29) Il “Programma” che Stalin fece adottare al Sesto Congresso dell’Internazionale escludeva per la Cina e gli altri paesi arretrati quello che la Russia si era da poco attribuito: il privilegio della “costruzione del socialismo” nelle sue frontiere nazionali. Nel momento in cui gli interessi del capitalismo russo si sono integrati in quelli del mercato mondiale, la Cina riprende per conto suo questo vecchio slogan staliniano. E noi ripeteremo per essa ciò che Trotski diceva del “socialismo russo”: «La divisione mondiale del lavoro, la dipendenza dell’industria sovietica rispetto alla tecnica straniera, la dipendenza delle forze produttive dei paesi avanzati rispetto alle materie prime asiatiche, ecc., rendono impossibile la costruzione di una società socialista autonoma e isolata in un qualsiasi paese del mondo» (“Che cos’è la rivoluzione permanente? Tesi”, 1930).
     La “costruzione del socialismo” in Cina non può significare che l’accumulazione del capitale e l’estensione di un’economia di mercato. Ma questa teoria non riesce a mascherare antagonismi molto più acuti. Il conflitto cino-sovietico, tutta la storia dei movimenti nazionali borghesi d’Asia e di Africa, tutte le conferenze sul commercio mondiale hanno sottolineato con inquietudine il ritardo crescente della maggioranza dei paesi arretrati, “indipendenti” o no, “socialisti” o no, rispetto al pugno di grandi potenze imperialistiche che detengono tutti i poteri politici, economici e militari nel mondo attuale.

30) Per scongiurare la sorte che l’attende, la borghesia dei paesi arretrati si sforza con tutti mezzi di far passare la sua emancipazione politica e nazionale come pegno dell’emancipazione sociale e umana delle masse sfruttate.

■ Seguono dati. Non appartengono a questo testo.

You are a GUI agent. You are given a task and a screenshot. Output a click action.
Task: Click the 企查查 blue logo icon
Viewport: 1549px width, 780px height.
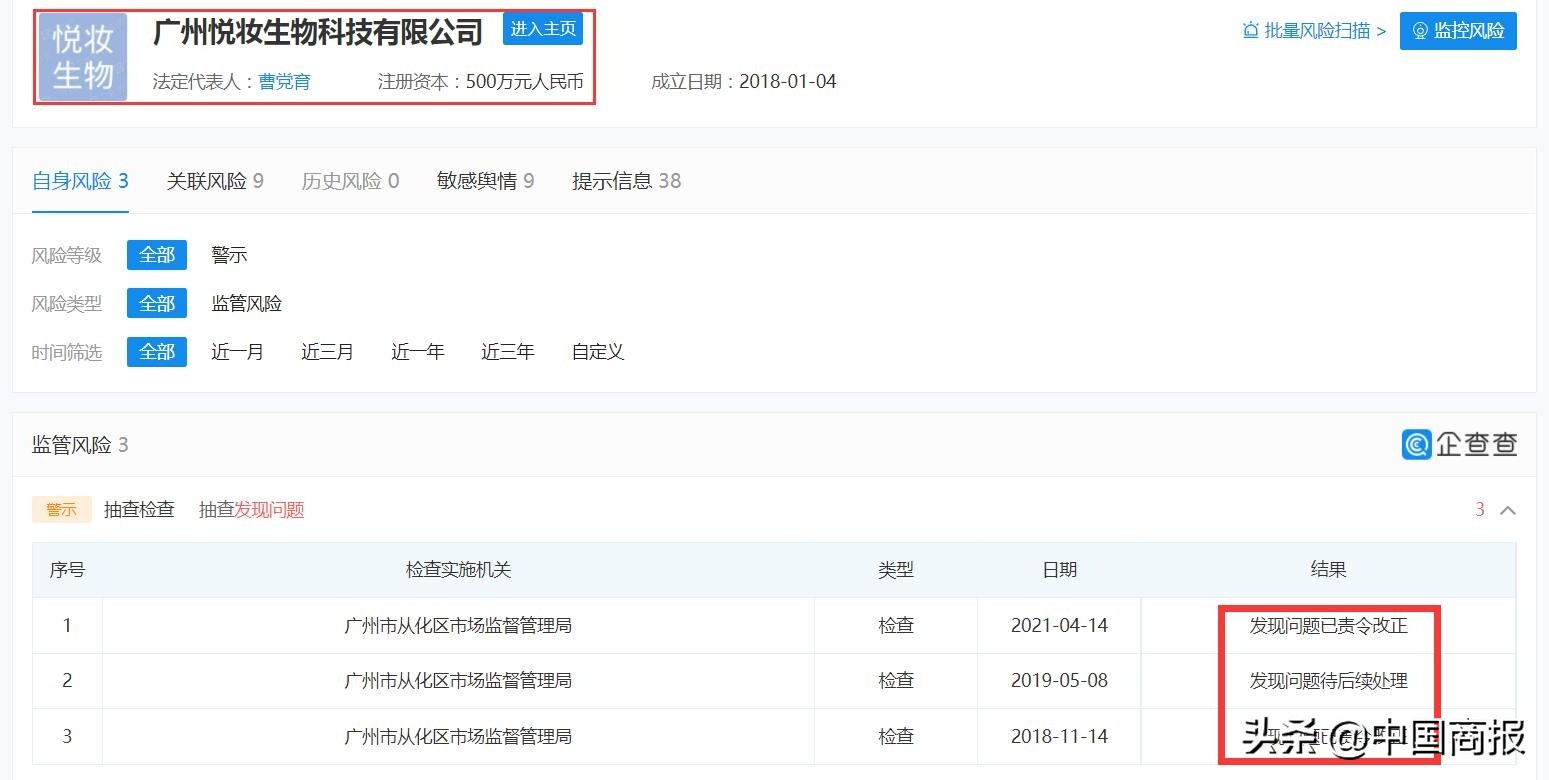1416,444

Doppiamente vittime della loro borghesia e delle contraddizioni accumulate dall’imperialismo mondiale, i proletari delle ex colonie troveranno sempre più ragioni per rompere con l’ideologia democratica e riformista. Essi allora si ricorderanno che il marxismo e l’Internazionale di Lenin non si erano mai aspettati dalla democrazia politica e dall’indipendenza nazionale la liberazione dei popoli coloniali da ogni sfruttamento: «Il capitale finanziario nelle sue tendenze all’espansione compera e stringe a sé “liberamente” il più libero dei governi democratici e repubblicani, e i funzionari di qualsivoglia paese, anche “indipendente”. La dominazione del capitale finanziario, come del capitale in generale, non può essere soppressa da alcuna riforma nel campo della democrazia politica; e l’autodeterminazione si collega interamente ed esclusivamente a tale campo. Ma questo dominio del capitale finanziario non toglie affatto l’importanza della democrazia politica come forma più libera, vasta e chiara, della oppressione di classe e della lotta di classe” (Lenin, “Tesi sulla rivoluzione socialista e il diritto dei popoli a disporre di se stessi”, 1916).
     E’ contro questa forma più libera, vasta e chiara dell’oppressione di classe che il proletariato della Cina “popolare”, come dell’India russo-americana, dovrà riprendere la sua battaglia.